4 Conclusion and Discussion

The results from wavelet analysis show there are a few periodic fluctuations (including 2–8, 11, 22 and 60 years) with intermittent time in precipitation series in Huashan mountain area of China. Cross wavelet analysis indicates complicated association between Huashan precipitation and solar variations. Remarkable association is found between precipitation and solar activity on 11-year time scales, with exceeding the 5% statistical significance level in about 1800 and the period of time since 1860.

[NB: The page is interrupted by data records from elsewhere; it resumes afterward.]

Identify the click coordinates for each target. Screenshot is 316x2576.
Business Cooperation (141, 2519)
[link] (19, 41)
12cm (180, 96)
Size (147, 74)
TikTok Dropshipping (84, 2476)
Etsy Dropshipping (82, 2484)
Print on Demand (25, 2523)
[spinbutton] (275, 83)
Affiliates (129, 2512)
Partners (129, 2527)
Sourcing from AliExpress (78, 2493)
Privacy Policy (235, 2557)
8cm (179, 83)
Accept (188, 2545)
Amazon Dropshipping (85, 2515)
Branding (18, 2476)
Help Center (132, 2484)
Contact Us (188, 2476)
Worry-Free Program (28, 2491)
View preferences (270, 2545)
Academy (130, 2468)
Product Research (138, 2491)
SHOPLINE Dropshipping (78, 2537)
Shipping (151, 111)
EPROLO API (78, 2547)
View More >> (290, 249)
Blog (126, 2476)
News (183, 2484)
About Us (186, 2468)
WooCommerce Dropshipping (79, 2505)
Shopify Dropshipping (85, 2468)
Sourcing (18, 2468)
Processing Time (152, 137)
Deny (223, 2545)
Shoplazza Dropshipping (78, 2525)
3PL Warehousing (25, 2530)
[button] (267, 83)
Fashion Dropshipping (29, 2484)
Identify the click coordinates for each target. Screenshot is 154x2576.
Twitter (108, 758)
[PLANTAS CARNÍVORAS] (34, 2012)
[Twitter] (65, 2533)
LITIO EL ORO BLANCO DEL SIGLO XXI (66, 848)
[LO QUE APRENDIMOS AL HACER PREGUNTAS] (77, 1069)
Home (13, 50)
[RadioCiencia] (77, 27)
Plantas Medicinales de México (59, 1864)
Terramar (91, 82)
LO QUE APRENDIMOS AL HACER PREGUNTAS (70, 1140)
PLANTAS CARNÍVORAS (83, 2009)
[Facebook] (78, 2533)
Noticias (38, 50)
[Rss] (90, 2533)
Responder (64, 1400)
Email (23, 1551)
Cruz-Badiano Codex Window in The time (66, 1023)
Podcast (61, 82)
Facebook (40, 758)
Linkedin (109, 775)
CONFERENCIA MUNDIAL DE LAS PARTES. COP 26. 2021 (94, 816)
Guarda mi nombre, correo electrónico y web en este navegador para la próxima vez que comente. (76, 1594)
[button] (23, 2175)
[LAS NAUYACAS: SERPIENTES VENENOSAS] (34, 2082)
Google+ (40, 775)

According to studies of Shen et al. (2008), a centennial oscillation linkage was found in solar activity and summer precipitation variations in the eastern China during the last millennium. The precipitation variations of Longxi area, northeast margin of Tibetan plateau since AD 960 were analyzed. It showed that solar activity may be the main driving force of precipitation variations of Longxi on multi-decadal to centennial scales in the last millennium (Tan et al. 2007). As one of meteorological parameters in lower atmosphere, precipitation process in some region was influenced by solar variations through complex mechanisms including feedbacks reactions (Rozelot and Lefebvre 2002). In this work, Huashan locating in a mountainous area of North-Central China has peculiarly topographical characteristics. During vapor among air forming precipitation, there are some factors (such as wind, temperature, atmospheric pressure and landform) impacting precipitation variations. Solar irradiance variations resulting from many internal physical means inside the Sun, on all wavelengths (and so, not the total solar irradiance), cause global climatic changes likely through various processes in the upper troposphere-lower stratosphere region (Kodera and Kuroda 2002; Lefebvre et al. 2010). Many mechanisms can be involved, absorption and atmospheric circulation changes, modulation of the internal mode of variation in the polar night jets, changes in the Brewer–Dobson circulation, etc. Such physical links which need to be explored are today the only possible way to explain why the impact of solar activity on our climate, which is global, may influence only a regional geographical part. Huashan mountain is in transition zone between temperate monsoon climate and subtropical monsoon and monsoon humid climate, the precipitation in Huashan would be influenced from temperate monsoon climate, and tropical monsoon and monsoon humid climate is also more or less an impact on the precipitation. Meanwhile Huashan is a part as the eastern Qinling Mountains of China, its precipitation also has the characteristics of mountain precipitation. In the study of this issue, it is necessary to combine with regional characteristics when investigating precipitation in some area.